▶ [Task requirements]
Can you copy out, character for character, the items from their very first line through the line that contains "I want to click on window-title: A-PDF", including that line?

▶ [Working data]
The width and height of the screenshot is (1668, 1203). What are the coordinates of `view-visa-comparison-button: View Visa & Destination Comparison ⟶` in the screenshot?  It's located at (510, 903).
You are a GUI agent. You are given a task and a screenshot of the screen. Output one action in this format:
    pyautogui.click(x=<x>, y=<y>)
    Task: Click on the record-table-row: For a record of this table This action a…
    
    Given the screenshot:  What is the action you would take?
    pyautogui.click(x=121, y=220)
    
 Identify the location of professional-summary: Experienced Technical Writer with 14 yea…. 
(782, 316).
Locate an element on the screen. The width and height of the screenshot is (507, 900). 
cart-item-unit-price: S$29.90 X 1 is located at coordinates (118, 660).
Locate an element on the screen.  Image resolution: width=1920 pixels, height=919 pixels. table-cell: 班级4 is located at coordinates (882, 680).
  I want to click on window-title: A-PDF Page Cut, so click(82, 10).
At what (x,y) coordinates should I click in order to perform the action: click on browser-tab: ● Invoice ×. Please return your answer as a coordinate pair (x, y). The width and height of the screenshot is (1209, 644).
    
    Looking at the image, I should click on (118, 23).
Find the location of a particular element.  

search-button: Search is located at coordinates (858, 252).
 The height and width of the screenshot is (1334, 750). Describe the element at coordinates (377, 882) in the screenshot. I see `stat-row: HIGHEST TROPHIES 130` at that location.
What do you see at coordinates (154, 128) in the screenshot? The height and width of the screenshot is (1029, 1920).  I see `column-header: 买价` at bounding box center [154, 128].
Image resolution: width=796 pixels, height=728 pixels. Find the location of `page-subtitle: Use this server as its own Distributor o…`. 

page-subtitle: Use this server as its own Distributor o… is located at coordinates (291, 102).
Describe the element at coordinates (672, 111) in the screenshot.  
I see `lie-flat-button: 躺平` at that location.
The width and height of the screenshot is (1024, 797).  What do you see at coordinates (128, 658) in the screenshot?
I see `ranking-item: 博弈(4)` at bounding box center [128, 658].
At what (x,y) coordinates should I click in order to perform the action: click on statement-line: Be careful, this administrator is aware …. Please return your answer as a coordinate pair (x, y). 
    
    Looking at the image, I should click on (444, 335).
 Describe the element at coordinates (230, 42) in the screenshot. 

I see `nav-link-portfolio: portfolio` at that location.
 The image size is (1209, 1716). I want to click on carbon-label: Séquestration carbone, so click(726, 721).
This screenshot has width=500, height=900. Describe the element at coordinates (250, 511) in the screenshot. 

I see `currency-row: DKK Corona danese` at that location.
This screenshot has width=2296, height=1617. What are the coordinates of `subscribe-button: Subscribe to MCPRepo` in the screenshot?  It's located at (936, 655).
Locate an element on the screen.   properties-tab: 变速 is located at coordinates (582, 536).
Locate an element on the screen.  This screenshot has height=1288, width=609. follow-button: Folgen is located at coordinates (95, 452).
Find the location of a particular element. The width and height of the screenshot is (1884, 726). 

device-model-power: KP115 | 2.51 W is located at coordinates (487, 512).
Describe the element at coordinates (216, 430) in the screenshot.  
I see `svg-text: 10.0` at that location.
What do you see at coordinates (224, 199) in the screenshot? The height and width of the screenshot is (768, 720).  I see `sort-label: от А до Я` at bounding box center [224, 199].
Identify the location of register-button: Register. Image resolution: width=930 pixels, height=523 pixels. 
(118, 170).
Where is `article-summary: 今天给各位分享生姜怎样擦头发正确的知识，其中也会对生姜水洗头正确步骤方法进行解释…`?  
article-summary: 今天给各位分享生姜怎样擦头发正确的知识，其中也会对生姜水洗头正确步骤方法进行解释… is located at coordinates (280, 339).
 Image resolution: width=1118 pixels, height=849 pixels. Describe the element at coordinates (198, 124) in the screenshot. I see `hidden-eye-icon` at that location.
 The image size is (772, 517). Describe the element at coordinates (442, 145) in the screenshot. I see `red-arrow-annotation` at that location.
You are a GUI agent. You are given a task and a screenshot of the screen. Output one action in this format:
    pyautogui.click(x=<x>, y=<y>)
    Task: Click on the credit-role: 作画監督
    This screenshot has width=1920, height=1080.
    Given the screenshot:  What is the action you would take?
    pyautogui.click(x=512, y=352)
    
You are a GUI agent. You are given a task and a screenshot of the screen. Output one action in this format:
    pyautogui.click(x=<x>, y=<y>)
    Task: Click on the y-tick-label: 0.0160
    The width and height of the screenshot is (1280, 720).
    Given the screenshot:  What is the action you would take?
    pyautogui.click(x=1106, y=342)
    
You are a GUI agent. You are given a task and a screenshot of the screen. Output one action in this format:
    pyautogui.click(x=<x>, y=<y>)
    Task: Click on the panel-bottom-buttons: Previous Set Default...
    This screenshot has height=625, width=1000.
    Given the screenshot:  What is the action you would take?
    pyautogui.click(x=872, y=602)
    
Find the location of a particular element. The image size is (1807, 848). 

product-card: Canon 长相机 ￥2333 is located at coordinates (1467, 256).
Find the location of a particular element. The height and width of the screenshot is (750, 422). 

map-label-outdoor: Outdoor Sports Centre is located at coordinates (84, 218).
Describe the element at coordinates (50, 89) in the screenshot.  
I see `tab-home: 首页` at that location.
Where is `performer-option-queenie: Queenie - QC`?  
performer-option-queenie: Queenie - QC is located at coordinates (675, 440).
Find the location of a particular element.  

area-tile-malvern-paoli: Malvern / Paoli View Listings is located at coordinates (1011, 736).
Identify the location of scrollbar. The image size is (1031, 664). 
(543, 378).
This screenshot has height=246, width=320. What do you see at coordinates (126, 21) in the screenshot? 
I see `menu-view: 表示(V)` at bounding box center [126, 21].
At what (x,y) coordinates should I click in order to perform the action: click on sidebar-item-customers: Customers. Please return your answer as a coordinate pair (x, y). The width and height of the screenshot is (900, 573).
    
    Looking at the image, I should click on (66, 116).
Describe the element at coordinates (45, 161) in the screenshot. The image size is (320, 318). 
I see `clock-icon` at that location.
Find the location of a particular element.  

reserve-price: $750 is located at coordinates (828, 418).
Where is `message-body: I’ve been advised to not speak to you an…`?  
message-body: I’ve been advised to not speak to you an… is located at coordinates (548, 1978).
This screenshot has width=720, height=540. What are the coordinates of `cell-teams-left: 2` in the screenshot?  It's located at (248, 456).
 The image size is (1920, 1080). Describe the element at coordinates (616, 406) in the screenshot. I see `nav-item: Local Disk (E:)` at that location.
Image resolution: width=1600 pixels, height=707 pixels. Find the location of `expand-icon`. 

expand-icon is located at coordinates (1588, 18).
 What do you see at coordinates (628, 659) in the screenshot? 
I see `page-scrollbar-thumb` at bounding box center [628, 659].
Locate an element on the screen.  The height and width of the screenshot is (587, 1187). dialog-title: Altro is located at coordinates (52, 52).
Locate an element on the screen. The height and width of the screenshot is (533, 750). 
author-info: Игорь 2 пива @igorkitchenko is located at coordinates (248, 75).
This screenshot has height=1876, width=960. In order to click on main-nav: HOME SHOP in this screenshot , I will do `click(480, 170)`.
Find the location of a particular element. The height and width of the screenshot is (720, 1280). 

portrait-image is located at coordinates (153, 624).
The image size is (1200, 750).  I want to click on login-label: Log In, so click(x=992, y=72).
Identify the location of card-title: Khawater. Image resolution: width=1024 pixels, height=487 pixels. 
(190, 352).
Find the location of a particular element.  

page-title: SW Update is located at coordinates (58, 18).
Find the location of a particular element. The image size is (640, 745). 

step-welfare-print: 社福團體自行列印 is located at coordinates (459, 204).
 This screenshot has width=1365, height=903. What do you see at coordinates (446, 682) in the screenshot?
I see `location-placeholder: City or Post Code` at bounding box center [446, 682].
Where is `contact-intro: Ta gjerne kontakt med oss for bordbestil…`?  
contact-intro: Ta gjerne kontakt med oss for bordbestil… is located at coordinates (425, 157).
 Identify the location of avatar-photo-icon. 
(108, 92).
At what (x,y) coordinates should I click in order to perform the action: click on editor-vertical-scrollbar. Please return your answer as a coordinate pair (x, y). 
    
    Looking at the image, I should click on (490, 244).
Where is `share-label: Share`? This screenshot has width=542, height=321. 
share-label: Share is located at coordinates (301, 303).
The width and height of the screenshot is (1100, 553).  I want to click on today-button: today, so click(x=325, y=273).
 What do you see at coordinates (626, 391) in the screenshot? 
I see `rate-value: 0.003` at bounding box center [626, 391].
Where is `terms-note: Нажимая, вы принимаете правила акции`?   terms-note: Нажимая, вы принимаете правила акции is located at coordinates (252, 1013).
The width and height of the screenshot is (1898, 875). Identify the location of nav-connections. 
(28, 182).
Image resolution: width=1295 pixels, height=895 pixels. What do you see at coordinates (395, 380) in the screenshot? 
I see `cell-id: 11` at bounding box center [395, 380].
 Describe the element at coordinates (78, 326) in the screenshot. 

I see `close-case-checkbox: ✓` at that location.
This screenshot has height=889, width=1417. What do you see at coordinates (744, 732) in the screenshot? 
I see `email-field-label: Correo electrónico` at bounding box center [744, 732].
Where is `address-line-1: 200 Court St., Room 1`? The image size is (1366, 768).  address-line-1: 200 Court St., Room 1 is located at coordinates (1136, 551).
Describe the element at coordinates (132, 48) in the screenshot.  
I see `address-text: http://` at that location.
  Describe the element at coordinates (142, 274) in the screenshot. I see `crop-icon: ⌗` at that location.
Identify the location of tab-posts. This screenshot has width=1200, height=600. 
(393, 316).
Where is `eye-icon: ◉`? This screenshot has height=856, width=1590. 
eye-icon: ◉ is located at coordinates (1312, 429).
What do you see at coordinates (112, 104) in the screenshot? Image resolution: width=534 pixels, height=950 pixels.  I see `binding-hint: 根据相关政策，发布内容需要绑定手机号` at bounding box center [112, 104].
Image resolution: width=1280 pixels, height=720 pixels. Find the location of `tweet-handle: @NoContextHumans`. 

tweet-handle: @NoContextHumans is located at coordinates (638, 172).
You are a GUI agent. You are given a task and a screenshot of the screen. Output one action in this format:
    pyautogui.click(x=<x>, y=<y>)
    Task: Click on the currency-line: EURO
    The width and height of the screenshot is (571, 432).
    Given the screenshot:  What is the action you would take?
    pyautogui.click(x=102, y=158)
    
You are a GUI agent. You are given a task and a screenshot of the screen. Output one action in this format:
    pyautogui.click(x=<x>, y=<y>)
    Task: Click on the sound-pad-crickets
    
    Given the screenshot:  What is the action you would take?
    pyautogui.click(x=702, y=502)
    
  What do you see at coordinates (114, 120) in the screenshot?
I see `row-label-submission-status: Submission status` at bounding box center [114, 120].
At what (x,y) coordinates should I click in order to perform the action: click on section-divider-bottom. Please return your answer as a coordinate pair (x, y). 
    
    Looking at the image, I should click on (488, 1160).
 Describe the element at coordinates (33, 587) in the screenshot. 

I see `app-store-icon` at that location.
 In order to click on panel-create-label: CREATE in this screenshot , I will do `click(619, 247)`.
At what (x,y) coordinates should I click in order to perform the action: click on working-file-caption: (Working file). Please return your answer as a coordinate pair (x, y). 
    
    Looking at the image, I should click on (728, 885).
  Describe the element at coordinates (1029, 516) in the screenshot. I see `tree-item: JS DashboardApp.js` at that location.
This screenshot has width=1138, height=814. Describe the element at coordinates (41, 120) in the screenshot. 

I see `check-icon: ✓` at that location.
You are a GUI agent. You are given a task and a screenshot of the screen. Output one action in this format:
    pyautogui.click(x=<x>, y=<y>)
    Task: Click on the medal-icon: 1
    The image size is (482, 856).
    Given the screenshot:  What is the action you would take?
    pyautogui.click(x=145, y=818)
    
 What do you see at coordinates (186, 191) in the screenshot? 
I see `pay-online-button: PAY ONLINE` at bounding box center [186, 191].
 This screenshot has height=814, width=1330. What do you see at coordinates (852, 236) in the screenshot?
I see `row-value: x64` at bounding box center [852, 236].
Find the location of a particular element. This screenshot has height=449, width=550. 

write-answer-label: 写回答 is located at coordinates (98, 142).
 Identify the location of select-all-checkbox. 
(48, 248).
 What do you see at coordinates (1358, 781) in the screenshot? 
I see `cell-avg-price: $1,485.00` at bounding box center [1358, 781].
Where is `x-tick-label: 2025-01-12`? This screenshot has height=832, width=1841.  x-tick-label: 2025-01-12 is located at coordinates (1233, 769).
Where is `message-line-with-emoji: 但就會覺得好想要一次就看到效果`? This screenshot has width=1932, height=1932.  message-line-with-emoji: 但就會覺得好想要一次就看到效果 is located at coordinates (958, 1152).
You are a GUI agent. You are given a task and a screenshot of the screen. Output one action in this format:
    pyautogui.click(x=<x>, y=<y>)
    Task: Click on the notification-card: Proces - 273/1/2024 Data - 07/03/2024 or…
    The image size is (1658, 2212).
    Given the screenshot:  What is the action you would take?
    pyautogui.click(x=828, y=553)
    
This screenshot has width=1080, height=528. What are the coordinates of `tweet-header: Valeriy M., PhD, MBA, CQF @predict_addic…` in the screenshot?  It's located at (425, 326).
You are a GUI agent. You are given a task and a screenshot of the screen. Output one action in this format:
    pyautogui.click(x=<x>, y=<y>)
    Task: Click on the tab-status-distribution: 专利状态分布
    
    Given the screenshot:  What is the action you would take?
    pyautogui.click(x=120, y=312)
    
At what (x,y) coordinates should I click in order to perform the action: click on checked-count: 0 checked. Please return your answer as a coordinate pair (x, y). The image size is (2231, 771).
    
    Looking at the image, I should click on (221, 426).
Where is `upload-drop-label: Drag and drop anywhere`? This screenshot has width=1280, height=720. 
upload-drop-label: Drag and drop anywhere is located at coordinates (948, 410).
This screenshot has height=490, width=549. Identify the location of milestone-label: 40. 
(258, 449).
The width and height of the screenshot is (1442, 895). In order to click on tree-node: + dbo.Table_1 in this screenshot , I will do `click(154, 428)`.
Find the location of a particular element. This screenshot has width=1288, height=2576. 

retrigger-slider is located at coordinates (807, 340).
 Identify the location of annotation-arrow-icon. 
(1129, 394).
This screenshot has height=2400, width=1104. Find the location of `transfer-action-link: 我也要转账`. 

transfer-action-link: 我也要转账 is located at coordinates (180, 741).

▶ [Reply to the exercise]
The width and height of the screenshot is (1668, 1203). What are the coordinates of `view-visa-comparison-button: View Visa & Destination Comparison ⟶` in the screenshot?  It's located at (510, 903).
You are a GUI agent. You are given a task and a screenshot of the screen. Output one action in this format:
    pyautogui.click(x=<x>, y=<y>)
    Task: Click on the record-table-row: For a record of this table This action a…
    
    Given the screenshot:  What is the action you would take?
    pyautogui.click(x=121, y=220)
    
 Identify the location of professional-summary: Experienced Technical Writer with 14 yea…. 
(782, 316).
Locate an element on the screen. The width and height of the screenshot is (507, 900). 
cart-item-unit-price: S$29.90 X 1 is located at coordinates (118, 660).
Locate an element on the screen.  Image resolution: width=1920 pixels, height=919 pixels. table-cell: 班级4 is located at coordinates (882, 680).
  I want to click on window-title: A-PDF Page Cut, so click(82, 10).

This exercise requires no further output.